The steamship Alma, built for the Earl of Breadalbane and named after his wife, seemed to be one of those boats cursed with bad luck.

It was constructed in the Isle of Wight and brought by sea to Glasgow where it was loaded on to a steam driven tractor and trailer. It made its way slowly to Aberfeldy and having reached there, stayed overnight in the town square. It was proposed that on the following day the yacht would be taken to Kenmore and launched on Loch Tay. But disaster struck in Bank Street when the combined weight of the yacht and the carrier caused the road to collapse and the vessel sank into the lade which ran beneath the road.
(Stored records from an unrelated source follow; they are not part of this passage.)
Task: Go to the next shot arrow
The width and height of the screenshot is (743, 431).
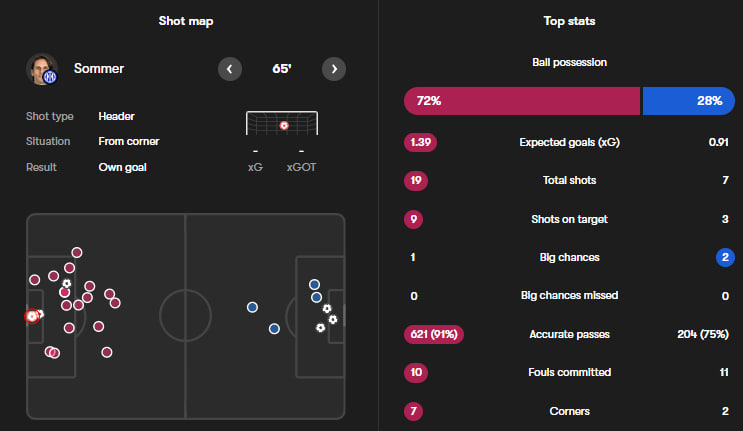Action: click(x=334, y=69)
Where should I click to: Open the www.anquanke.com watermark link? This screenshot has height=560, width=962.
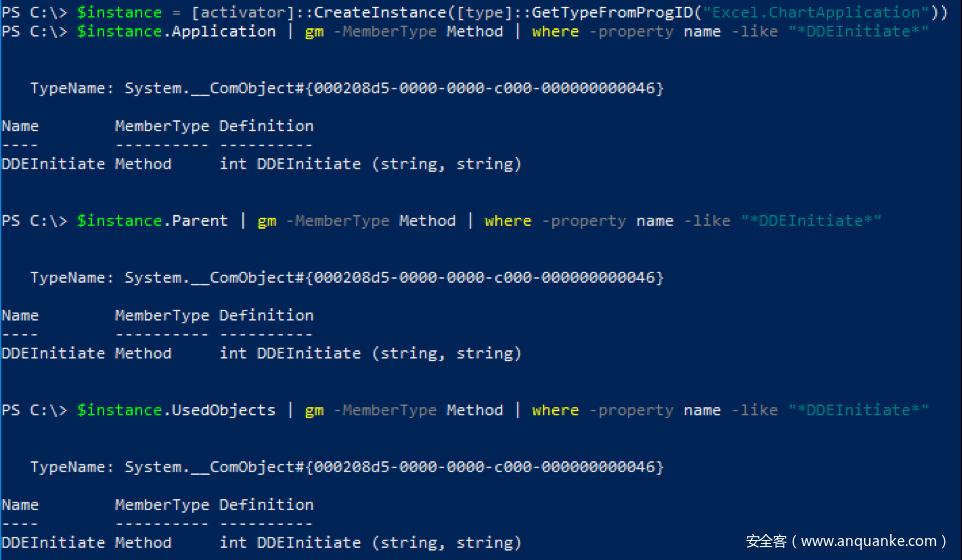coord(869,541)
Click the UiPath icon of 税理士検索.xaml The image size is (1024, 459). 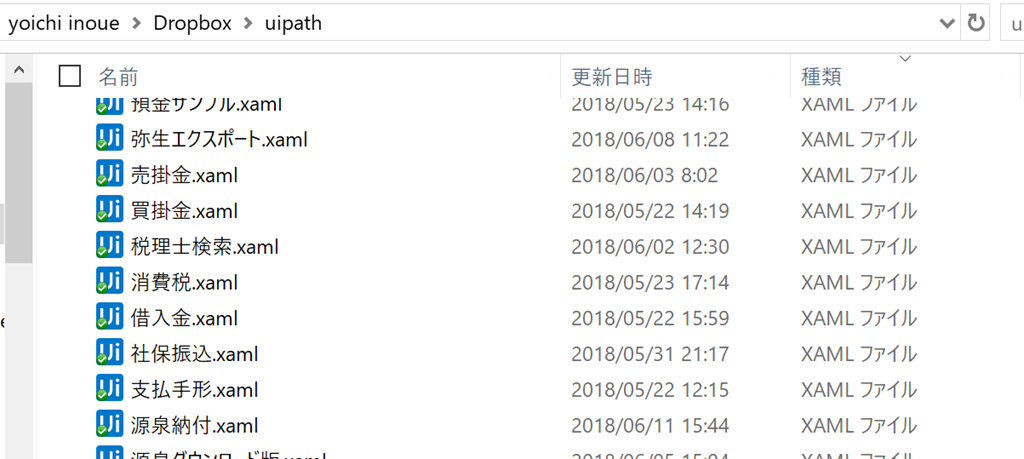point(109,247)
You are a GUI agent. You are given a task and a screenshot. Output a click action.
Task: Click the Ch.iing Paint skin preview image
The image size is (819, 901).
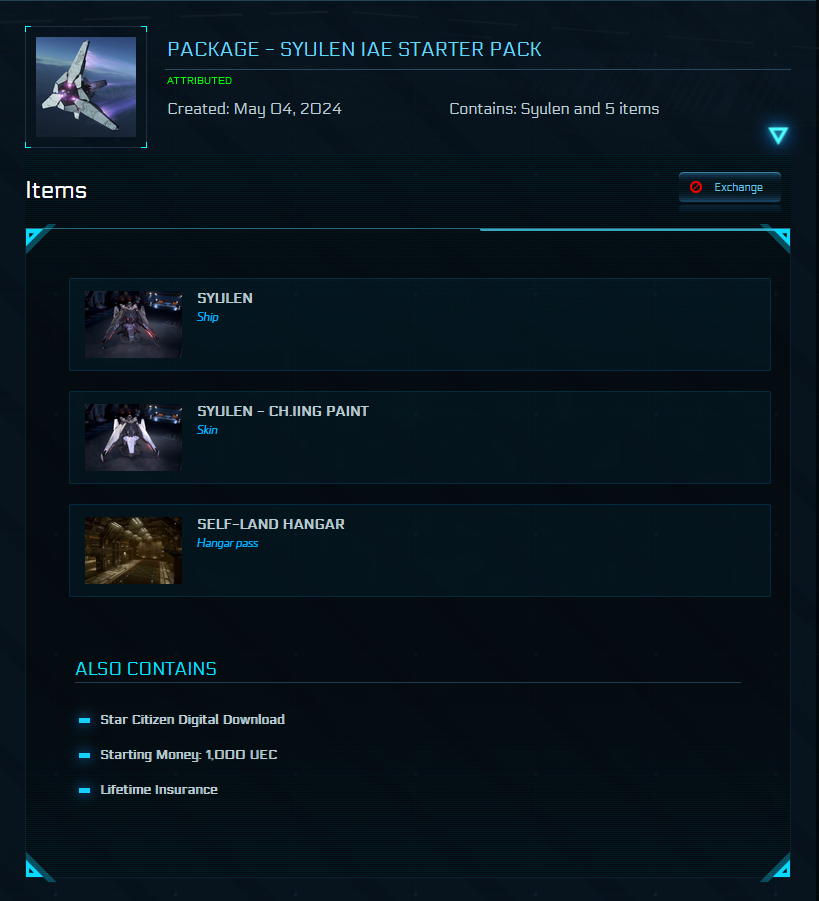click(x=133, y=435)
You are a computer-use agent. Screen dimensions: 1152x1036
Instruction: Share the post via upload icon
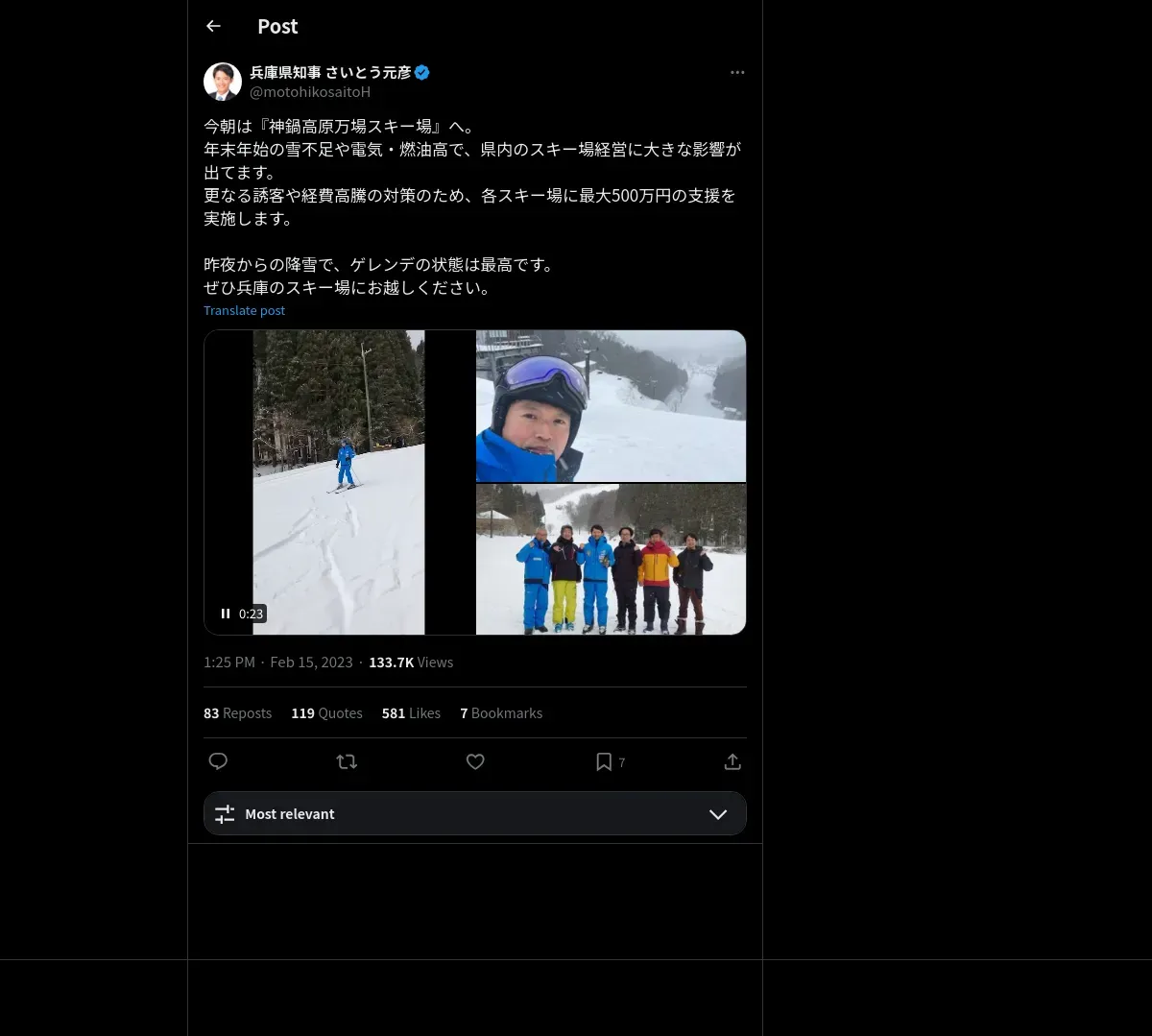tap(732, 761)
Here it lay for more than a week. Eventually lifting tackle was employed to raise the Alma, but there were still troubles to come. One of the three tree trunks, lashed together in the form of a tripod to carry the lifting tackle, snapped under the strain. The trunk shot across the road and went through the window of the shop opposite. Fortunately, the owner Mr Alexander Robertson, was stooping down at the time and escaped injury as the trunk passed over his head.

Eventually the Alma was launched at Kenmore but the Earl and his family seemed unwilling to venture out on to the loch and it was seldom used. It was left moored in lonely isolation in the area to the west of the bridge at Kenmore.

Gradually it deteriorated and eventually sank below the surface of the water where it presumably still remains.